What is asked:
**a.** In the article below on AI fact-checking, condense the paragraph that begins "The models agreed most reliably" into a short bulleted list that keeps its main facts.
**b.** Reproduce word for word the passage of the article below on AI fact-checking, starting with "Research published last week showed" and going on through "two-thirds of the time.".
**c.** For each statement, say whether it agrees with the article below on AI fact-checking. Answer yes or no, and quote the words from the article that decide it.
(i) The research was published on Hacker News on May 28.
(ii) The models disagreed most on claims that were clearly true or clearly false.
(iii) In legal contexts, the models disagreed on 71% of claims.

Text passage:
————

AI SkillsJune 4, 2026·5 min read

If You're Using One AI to Fact-Check, You're Not Fact-Checking

Research published last week showed frontier AI models disagree with each other on 67% of real-world fact-checking claims — 77% in legal contexts, 71% in health. A second model isn't verification. It's a second opinion that contradicts the first most of the time.

By Forge Team

If you're asking a second AI to check the output of the first, the research published last week suggests you're not verifying anything. Frontier large language models disagree with each other on 67% of real-world fact-checking claims. In legal contexts that figure rises to 77%. In health, 71%. A second model doesn't confirm the first — it gives you another opinion that contradicts the first roughly two-thirds of the time.

The practical implication arrives before the methodology: any workflow that depends on AI-checked AI output for factual claims is not a verification workflow. It's sequential delegation.

What the research found

Research published on Hacker News on May 28 (504 points) examined how frontier models handle real-world fact-checking tasks — the kind of claims professionals routinely use AI to assess: figures, characterisations, summaries, and attributed statements.

The models agreed most reliably on extreme verdicts — claims clearly true or clearly false. Where they diverged was on nuanced claims: figures taken slightly out of context, characterisations that depend on which data you weight, summaries that compress in ways that may or may not be accurate. The researchers rated single-model reliability as "nontrivial but limited."

That phrase matters. The models aren't randomly wrong. They fail in predictable domains — and they fail inconsistently with each other on precisely the judgments that are hardest to call.

What this changes on Monday

The workflow that breaks first is the research summary review: you receive a long document, ask AI to summarise it, then ask a second AI whether the summary is accurate. That's not a check. Both models reason from the same surface patterns; the second won't reliably catch what the first missed.

————

Stored records:
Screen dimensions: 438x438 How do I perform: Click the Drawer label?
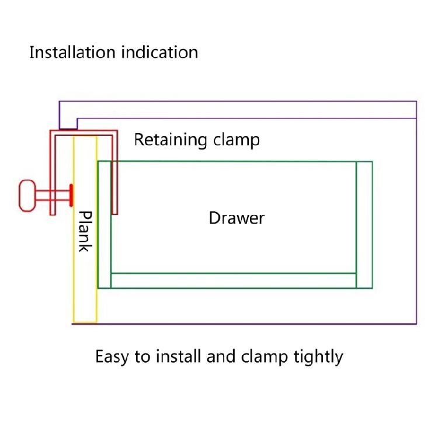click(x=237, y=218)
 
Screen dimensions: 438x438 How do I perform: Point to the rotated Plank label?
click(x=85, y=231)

————

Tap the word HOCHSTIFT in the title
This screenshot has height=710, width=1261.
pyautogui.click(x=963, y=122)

————

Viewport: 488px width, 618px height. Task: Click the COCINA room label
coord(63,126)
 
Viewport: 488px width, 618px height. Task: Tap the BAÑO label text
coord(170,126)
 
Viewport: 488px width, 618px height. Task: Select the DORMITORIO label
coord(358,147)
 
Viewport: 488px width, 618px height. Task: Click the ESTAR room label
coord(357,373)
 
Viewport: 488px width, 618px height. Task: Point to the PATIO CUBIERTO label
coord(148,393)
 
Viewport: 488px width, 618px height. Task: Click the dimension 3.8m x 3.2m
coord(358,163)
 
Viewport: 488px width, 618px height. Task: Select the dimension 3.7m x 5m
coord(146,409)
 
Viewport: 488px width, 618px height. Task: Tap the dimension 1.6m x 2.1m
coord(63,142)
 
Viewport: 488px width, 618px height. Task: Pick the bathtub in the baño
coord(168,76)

————

Exercise results:
**a.**
- The models agreed most reliably on extreme verdicts, meaning claims that were clearly true or clearly false.
- They diverged on nuanced claims: figures taken slightly out of context, characterizations that depend on which data is weighted, and summaries that compress in ways that may or may not be accurate.
- The researchers rated single-model reliability as "nontrivial but limited."

**b.**
Research published last week showed frontier AI models disagree with each other on 67% of real-world fact-checking claims — 77% in legal contexts, 71% in health. A second model isn't verification. It's a second opinion that contradicts the first most of the time.

By Forge Team

If you're asking a second AI to check the output of the first, the research published last week suggests you're not verifying anything. Frontier large language models disagree with each other on 67% of real-world fact-checking claims. In legal contexts that figure rises to 77%. In health, 71%. A second model doesn't confirm the first — it gives you another opinion that contradicts the first roughly two-thirds of the time.

**c.**
(i) Yes: "Research published on Hacker News on May 28 (504 points)"
(ii) No: "The models agreed most reliably on extreme verdicts — claims clearly true or clearly false."
(iii) No: "In legal contexts that figure rises to 77%."